--- DATA FOR REVIEW ---
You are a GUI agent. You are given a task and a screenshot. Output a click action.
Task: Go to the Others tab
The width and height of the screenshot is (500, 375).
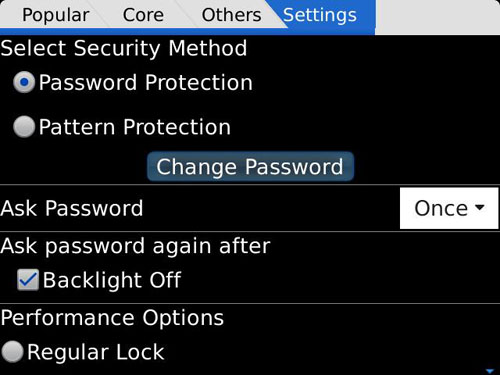pos(231,15)
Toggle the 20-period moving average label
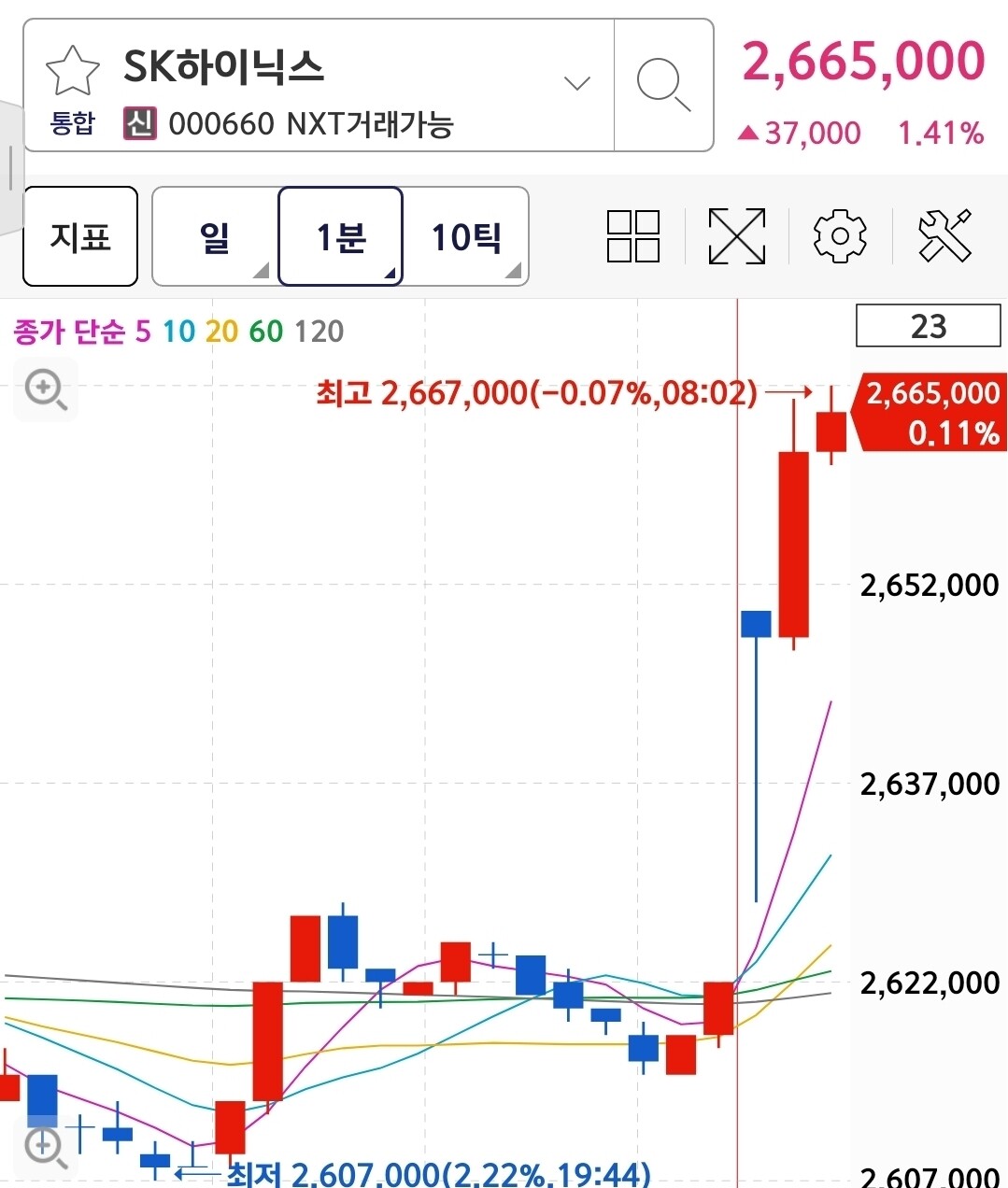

--- TASK STATEMENT ---
Transcribe each record exactly as it stands, setting aside any pictures.

--- EXERCISE RESPONSE ---
You are a GUI agent. You are given a task and a screenshot. Output a click action.
Task: Go to the Others tab
The width and height of the screenshot is (500, 375).
pos(231,15)
Toggle the 20-period moving average label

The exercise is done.